A few days ago, Chinese social media published pictures of empty apartment blocks being demolished. It was yet another data point that indicated how badly China was out of step with the global economy.
While every other major economy is struggling to contain inflation, China is trying to induce it with its price index at near-zero. The real estate sector contributes around 30 per cent to the People’s Republic of China’s gross domestic product. If it goes into collapse, highly indebted giant developers like Evergrande could cause global knock-on effects.
Beyond the proximate causes of the current situation, China faces the grim challenge of demographics. It has an ageing population, a low birth rate, and poor gender ratios.
Japan went into a similar loop in the 1990s, leading to three decades of stagnation. But the sheer scale of China means that the impact on the world could be much larger.

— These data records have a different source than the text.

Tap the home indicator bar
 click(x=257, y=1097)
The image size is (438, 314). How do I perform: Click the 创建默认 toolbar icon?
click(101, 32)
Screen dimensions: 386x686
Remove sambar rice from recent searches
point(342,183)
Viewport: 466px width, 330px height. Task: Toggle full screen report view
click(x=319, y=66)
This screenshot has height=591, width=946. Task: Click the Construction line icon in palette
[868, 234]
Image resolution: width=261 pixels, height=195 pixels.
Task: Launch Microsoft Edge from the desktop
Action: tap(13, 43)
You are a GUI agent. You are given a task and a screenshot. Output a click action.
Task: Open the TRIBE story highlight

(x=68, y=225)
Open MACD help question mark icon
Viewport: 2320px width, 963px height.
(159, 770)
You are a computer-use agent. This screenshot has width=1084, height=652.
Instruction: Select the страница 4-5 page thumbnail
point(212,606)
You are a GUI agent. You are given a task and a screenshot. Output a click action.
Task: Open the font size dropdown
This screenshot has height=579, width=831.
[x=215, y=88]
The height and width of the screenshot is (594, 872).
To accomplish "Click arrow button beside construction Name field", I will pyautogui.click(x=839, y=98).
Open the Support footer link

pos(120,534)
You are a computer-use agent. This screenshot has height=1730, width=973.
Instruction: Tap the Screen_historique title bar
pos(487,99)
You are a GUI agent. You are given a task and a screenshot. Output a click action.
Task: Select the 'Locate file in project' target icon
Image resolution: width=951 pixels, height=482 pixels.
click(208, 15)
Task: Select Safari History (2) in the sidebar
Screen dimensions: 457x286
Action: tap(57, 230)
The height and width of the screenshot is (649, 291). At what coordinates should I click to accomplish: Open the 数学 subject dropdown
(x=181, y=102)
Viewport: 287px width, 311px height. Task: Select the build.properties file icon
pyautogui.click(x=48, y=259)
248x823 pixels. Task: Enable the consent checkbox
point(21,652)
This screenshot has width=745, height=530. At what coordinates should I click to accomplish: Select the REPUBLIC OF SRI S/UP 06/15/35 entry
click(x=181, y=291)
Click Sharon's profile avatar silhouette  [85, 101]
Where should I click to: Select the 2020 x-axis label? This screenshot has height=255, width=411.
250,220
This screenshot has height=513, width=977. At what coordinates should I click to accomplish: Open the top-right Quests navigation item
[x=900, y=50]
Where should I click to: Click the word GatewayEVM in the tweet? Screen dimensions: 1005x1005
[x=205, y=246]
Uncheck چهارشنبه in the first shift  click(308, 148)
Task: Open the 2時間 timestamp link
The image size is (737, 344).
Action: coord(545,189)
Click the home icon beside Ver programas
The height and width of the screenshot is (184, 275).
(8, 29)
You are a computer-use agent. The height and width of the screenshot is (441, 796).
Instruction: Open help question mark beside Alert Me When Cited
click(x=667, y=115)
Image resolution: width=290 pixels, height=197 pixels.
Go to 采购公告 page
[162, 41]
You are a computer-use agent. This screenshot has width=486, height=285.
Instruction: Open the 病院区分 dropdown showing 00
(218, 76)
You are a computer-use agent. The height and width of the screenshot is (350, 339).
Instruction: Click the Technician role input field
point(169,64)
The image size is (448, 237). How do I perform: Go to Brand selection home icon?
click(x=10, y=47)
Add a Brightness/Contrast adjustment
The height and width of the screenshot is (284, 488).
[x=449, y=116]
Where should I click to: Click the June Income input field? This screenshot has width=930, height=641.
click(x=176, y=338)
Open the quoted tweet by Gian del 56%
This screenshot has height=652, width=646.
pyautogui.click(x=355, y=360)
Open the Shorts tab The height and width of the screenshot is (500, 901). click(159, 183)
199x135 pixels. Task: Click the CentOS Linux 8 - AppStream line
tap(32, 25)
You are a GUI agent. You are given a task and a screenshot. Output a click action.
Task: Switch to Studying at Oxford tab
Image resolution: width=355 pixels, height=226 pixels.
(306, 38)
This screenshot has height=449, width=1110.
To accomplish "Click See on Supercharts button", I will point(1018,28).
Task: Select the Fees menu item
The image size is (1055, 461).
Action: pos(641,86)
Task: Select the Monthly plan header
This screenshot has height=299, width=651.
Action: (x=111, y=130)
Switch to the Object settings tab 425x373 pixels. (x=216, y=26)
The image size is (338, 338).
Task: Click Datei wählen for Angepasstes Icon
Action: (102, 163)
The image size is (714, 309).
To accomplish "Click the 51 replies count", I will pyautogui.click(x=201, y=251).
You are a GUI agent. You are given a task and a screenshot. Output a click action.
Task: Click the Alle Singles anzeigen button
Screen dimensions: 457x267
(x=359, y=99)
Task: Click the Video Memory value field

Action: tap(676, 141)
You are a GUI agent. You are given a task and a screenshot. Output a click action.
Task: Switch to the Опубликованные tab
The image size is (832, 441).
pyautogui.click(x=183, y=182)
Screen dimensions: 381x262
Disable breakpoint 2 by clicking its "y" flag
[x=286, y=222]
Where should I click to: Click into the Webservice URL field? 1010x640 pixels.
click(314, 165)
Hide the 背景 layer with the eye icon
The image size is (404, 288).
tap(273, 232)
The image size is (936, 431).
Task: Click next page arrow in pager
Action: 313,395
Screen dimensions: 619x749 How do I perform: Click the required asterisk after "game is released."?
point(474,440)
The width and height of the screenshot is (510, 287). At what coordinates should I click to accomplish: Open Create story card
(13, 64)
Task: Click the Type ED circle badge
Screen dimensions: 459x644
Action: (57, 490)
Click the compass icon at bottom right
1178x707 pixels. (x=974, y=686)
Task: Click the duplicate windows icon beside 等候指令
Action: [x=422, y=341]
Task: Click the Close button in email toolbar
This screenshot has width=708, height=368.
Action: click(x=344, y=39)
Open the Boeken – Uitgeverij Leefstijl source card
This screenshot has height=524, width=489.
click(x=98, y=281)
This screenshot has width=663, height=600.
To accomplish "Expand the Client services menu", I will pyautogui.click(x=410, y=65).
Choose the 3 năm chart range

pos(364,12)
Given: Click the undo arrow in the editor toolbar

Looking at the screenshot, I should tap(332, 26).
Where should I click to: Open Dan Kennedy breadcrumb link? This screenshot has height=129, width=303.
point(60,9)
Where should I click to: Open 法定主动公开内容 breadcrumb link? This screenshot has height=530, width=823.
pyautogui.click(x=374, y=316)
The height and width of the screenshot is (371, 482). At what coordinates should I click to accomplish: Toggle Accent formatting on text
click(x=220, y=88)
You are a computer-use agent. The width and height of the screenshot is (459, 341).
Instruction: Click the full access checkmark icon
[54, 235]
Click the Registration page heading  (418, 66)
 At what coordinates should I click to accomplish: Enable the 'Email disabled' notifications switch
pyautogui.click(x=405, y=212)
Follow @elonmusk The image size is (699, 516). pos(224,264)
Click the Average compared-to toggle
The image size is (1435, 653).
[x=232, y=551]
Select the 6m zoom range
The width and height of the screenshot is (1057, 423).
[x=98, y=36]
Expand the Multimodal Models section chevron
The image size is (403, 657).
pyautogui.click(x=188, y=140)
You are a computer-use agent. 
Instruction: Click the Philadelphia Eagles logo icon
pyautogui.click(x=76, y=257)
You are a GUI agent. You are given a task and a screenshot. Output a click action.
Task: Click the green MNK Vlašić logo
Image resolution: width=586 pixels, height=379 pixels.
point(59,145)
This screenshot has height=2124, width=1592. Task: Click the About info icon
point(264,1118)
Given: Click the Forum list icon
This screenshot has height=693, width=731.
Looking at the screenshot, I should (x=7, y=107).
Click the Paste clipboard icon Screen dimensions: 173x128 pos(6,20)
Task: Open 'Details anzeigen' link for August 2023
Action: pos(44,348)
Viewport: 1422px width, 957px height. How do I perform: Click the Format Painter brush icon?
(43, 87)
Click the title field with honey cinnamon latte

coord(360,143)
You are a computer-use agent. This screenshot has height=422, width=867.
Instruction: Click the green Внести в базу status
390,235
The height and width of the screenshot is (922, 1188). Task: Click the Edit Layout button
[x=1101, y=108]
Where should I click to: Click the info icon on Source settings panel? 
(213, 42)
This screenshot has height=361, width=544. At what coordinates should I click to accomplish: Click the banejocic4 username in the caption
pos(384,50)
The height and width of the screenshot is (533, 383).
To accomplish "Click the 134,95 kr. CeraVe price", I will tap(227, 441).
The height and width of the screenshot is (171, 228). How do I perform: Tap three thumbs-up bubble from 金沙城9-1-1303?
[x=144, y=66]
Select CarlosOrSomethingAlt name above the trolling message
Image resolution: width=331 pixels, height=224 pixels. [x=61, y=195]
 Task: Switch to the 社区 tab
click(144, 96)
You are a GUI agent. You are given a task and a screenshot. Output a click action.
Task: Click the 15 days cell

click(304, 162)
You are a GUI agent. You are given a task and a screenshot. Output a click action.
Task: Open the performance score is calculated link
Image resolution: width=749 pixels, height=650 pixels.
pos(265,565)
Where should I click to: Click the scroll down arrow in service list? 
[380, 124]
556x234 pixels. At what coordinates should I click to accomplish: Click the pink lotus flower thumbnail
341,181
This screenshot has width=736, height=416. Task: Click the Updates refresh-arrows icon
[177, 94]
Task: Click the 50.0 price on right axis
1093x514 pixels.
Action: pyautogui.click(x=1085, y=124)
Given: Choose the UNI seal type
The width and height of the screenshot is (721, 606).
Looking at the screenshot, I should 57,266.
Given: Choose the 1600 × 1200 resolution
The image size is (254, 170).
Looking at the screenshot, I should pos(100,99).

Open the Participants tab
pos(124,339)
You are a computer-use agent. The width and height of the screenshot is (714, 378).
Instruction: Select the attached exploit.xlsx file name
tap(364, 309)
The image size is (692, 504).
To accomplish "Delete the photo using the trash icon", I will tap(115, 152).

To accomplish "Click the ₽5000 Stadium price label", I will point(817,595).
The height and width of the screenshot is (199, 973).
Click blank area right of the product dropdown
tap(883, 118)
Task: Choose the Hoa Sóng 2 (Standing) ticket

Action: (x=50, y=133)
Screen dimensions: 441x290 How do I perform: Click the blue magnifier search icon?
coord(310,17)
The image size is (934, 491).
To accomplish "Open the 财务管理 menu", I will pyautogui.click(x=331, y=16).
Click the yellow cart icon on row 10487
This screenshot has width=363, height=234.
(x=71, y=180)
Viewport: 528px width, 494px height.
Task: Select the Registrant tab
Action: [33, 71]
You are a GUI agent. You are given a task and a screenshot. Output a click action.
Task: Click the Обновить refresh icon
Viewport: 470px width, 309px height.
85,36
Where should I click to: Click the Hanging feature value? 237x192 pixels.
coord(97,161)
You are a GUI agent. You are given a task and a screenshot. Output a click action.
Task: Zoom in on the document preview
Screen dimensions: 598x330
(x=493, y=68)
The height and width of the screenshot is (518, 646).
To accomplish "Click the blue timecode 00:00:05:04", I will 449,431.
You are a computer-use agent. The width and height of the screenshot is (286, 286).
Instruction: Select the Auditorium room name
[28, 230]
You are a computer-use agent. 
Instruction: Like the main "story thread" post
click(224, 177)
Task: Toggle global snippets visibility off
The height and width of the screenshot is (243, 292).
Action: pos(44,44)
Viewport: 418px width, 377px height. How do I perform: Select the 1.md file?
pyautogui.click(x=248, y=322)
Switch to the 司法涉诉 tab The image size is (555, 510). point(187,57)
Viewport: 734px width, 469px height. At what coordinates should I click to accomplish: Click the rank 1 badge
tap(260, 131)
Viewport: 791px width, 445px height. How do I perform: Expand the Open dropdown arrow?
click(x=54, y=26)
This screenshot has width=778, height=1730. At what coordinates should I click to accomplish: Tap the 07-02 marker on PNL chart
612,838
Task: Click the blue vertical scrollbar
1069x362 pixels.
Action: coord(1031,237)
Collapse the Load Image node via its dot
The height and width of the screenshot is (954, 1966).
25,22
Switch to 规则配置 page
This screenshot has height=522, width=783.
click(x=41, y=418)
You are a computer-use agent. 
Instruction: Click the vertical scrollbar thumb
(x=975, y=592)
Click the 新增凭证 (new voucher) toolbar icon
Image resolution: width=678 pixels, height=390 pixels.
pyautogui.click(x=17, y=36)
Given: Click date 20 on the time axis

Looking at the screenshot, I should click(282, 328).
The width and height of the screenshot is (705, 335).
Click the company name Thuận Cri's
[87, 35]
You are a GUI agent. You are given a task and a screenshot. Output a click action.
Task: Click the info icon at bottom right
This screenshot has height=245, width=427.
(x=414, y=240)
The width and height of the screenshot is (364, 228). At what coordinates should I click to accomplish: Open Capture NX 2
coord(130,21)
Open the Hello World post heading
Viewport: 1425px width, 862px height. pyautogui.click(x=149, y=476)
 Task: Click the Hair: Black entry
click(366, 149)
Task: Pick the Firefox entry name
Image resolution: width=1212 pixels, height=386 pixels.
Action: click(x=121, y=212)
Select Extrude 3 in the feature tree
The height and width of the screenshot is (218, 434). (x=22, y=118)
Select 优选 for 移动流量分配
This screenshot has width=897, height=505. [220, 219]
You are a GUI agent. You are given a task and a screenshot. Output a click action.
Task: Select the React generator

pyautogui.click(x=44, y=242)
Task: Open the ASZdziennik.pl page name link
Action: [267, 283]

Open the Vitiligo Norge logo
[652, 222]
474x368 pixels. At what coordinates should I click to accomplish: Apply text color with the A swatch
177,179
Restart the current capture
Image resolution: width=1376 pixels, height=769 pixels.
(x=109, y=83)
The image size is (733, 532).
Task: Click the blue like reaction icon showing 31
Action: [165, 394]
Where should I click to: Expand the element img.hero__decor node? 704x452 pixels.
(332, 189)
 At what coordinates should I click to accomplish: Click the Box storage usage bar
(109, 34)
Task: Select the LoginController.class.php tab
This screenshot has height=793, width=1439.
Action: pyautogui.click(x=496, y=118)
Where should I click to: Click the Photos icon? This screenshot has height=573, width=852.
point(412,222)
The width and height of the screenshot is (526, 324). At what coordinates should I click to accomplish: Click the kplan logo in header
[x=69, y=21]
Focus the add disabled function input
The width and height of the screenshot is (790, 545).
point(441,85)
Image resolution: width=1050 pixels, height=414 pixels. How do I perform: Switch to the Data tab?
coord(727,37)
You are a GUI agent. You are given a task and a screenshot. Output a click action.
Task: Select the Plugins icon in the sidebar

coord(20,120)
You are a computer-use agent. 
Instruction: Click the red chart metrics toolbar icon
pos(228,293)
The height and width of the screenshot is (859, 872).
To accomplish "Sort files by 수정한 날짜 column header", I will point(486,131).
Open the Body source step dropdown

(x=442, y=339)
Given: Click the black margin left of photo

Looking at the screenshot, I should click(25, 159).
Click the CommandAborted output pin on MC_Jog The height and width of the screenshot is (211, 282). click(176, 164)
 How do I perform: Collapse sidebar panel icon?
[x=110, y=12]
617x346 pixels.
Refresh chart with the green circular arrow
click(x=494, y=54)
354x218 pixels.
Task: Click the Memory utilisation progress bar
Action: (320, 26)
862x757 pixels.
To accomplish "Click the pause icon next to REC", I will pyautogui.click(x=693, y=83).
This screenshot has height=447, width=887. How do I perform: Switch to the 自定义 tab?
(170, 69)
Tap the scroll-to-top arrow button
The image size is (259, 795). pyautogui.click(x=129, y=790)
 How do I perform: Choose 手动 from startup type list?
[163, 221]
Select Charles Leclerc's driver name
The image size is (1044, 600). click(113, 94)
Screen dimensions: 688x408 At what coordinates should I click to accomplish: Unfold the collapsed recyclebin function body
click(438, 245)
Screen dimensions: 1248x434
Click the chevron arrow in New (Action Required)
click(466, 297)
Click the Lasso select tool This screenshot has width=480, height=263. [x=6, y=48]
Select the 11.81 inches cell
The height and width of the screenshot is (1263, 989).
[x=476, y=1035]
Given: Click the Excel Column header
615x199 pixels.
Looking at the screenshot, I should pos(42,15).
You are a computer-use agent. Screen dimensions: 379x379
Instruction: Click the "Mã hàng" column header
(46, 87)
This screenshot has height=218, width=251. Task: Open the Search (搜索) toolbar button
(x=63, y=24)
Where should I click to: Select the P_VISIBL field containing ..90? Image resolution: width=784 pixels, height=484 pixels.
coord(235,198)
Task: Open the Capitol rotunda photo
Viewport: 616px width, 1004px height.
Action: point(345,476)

Japan (a long-lived nation) has had a stable population of about 125 million since the 1990s. The workforce has also remained stable at around 69 million, though it’s become older and less productive over time. Japan contributes around 3.7 per cent to global GDP in purchasing power parity (PPP) terms.
China has a population of 1.4 billion and a workforce of around 750 million. It contributes approximately 19 per cent to global GDP in PPP terms.
Unlike Japan’s stagnation, China is expected to lose 50 million people due to ageing in the next 10 years, and around 100 million per decade from 2050. The workforce is expected to shrink equally sharply.
China has been an upper middle-income country for well over a decade. But it may not be able to break out to upper income because it’s growing old.
There are lessons here for India. India contributes around 7.5 per cent of global GDP in PPP terms. It has significantly lower workforce participation compared to China, primarily due to poor female participation. India has around 30 per cent female labour participation, while China has 75 per cent.
The average Chinese worker has 14 years of education. Most Indian workers have less than eight years. Skilling up is hard given that background, and without skills, India can’t move up the income ladder.
India also has a poor gender ratio and falling birth rates. The more educated parts of the country have seen total fertility rates dropping below the replacement rate. India will also go through the challenges of an ageing population and shrinking workforce.
India started liberalisation around 12 years after China. In 1979, when China opened up, it actually had a lower per capita income than India. Now, China has an economy that is 2.5 to five times larger, depending on how you calculate it.
China did have two key advantages however. It was 65 per cent literate in 1979, and there were no social barriers that made it hard for women to work. India was only 48 per cent literate in 1991, when it started to liberalise, and it does have regressive attitudes towards working women.
The process of educating a population is generational. Tackling social attitudes that favour boys over girls and believe in keeping girls at home is even more difficult. India appears to have failed at both. Literacy rates were only 74 per cent in 2011, and female workforce participation has dropped since Covid. In effect, India has wasted its demographic dividend.
It is highly unlikely that policymakers could make an about-turn to push up literacy rates and keep young people in school and college for an extra three-four years. When it comes to female workforce participation, it looks as though sociologists don’t know where to even begin.
How China attempts to deal with its ageing issues will provide a template for India to address its own problems. If India cannot find solutions or at least mitigate the issues, it will head into socioeconomic stagnation or collapse.